Recentemente, artigos publicados nos periódicos científicos mBio e Science sugerem que a vacina tríplice viral (para prevenir sarampo, caxumba e rubéola) e o imunizante oral contra a poliomielite (conhecida como paralisia infantil) reduziriam o risco de infecção pelo novo coronavírus (Sars-CoV-2) ou atenuariam seus sintomas.
A tese defendida pelos autores decorre do fato de que ambas as vacinas também instigam a chamada imunidade inata. Isso significa que, além de estimularem a produção de anticorpos específicos contra as doenças para as quais foram desenhadas originalmente, elas fomentam a atividade de células de defesa do organismo mais genéricas, que podem atacar diferentes agentes infecciosos.
“Esse evento é conhecido como efeito inesperado. A vacina acaba protegendo contra vários quadros virais respiratórios. Daí vem a ideia de que elas poderiam fazer o mesmo com a Covid-19”, raciocina o pediatra Juarez Cunha, presidente da Sociedade Brasileira de Imunizações (SBIm).
O especialista explica que isso se deve ao fato de que as duas vacinas citadas são feitas com vírus atenuados. Em outras palavras, eles até estão ativos, mas muito enfraquecidos, para que não causem estragos no corpo. A lógica, aliás, também vale para a injeção contra a tuberculose (BCG), outra que foi aventada como possível aliada no enfrentamento dessa pandemia.
Estudos anteriores citados no artigo publicado na revista Science revelam que a pólio oral — a famosa gotinha — está associada à redução de mortalidade por gripe, por exemplo. Já a tríplice viral levaria a uma menor taxa de mortalidade geral em crianças. A questão é saber se isso também vale para o Sars-CoV-2 e, se sim, quando elas teriam que ser aplicadas para conferir alguma proteção.
Vacina para pólio e sarampo previnem o novo coronavírus?

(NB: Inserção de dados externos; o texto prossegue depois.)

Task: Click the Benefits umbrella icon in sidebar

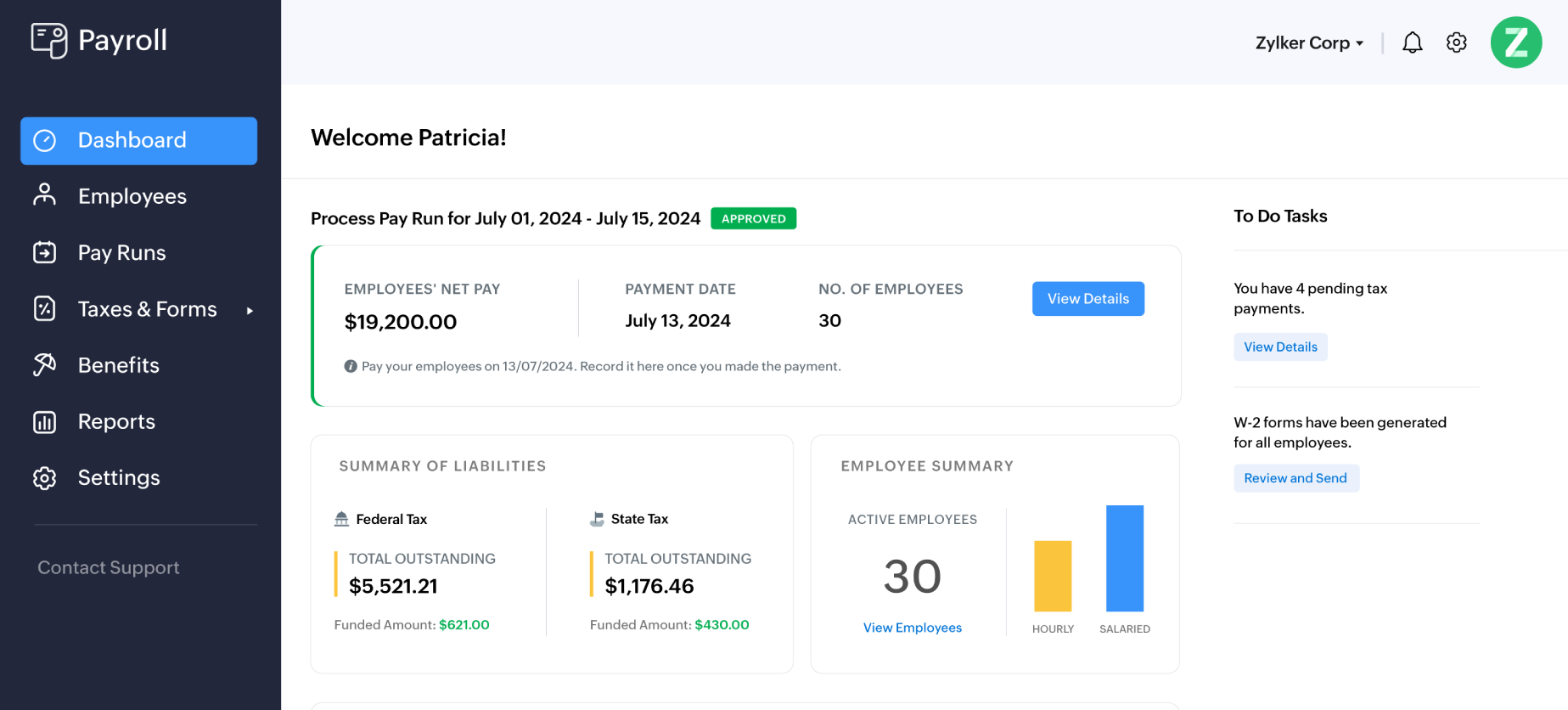Action: pyautogui.click(x=44, y=365)
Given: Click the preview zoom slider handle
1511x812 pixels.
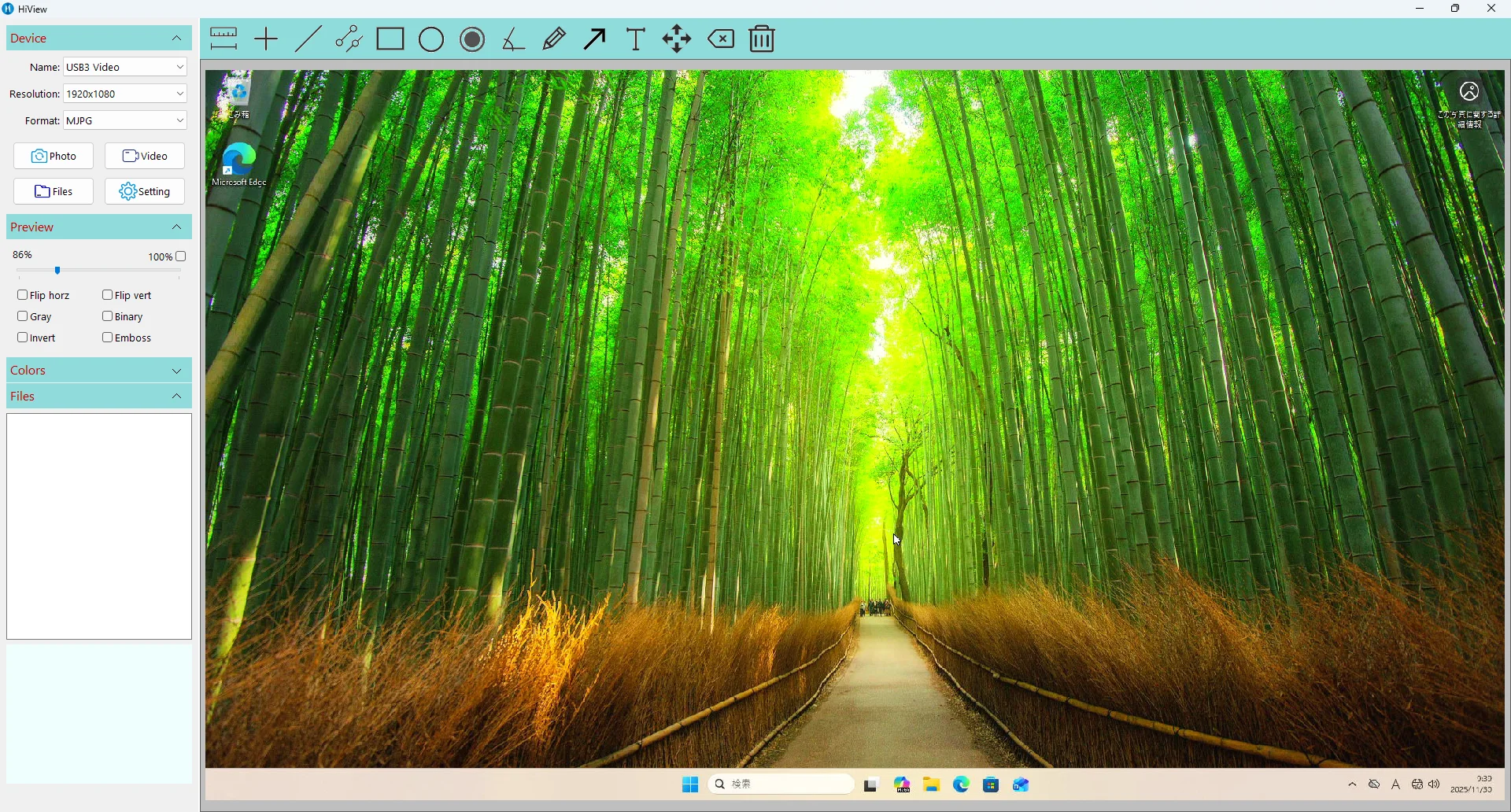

No artigo da mBio, os cientistas trazem dois pontos pra lá de preliminares que justificariam a hipótese de que a tríplice viral acarretaria algum grau de proteção contra o Sars-CoV-2. O primeiro é o de que, entre 955 recrutas da Marinha dos Estados Unidos que testaram positivo para o agente infeccioso, apenas um foi hospitalizado — os outros, quando apresentavam os sintomas, manifestavam-no de forma leve. Acontece que, ao entrar na Marinha, todo americano recebe uma dose dessa vacina.
Além disso, os autores argumentam que as crianças infectadas em geral sofrem menos com a Covid-19. Talvez, e só talvez, isso decorra do fato de que tomaram essa vacina mais recentemente, quando comparadas a adultos.
Já os estudiosos por trás do artigo da Science se baseiam na relativa semelhança genética do Sars-CoV-2 e do vírus da poliomielite. Então, seria possível que a vacina oral contra a paralisia infantil ative um mecanismo de imunidade inata do organismo que responda a essas duas ameaças, atenuando a gravidade da Covid-19.
No entanto, essas são meras hipóteses. Temos pesquisas em andamento avaliando o efeito dessas vacinas diretamente contra o coronavírus em vários lugares do mundo. “Mas, até o momento, não há evidências científicas de que elas levem a qualquer proteção para a Covid-19”, pontua Cunha.
O pediatra afirma que as recomendações do Ministério da Saúde para a aplicação desses imunizantes continuam iguais:
● Tríplice viral (sarampo, caxumba e rubéola): uma dose no primeiro ano de vida e mais uma ao completar 1 anos e 3 meses. Crianças em situação de perigo, como cenário de surto ou exposição domiciliar, devem receber ainda uma dose zero a partir dos 6 meses de idade.
● Poliomielite: são aplicadas primeiramente três doses da versão inativada aos 2, 4 e 6 meses. Aí, é preciso receber um reforço da gotinha com 1 ano e 3 meses e outro entre os 4 e 6 anos.
“Devemos ter muito cuidado para não corrermos o risco de as pessoas procurarem essas vacinas pensando que vão se salvar do novo coronavírus”, alerta o presidente da SBIm. Isso inclusive geraria uma sensação de falsa segurança.
Até termos os resultados de pesquisas rigorosas, as medidas de prevenção comprovadamente eficazes são lavar constantemente as mãos e evitar levá-las aos olhos, nariz e boca, manter o distanciamento social e usar máscara ao sair de casa.
Ah, e um recado final. Cunha lembra que o Brasil vive um surto de sarampo. Ainda que não haja comprovação de que a tríplice viral protege do Sars-CoV-2, é fundamental manter a caderneta de vacinação em dia. Afinal, ninguém merece sofrer com uma pandemia.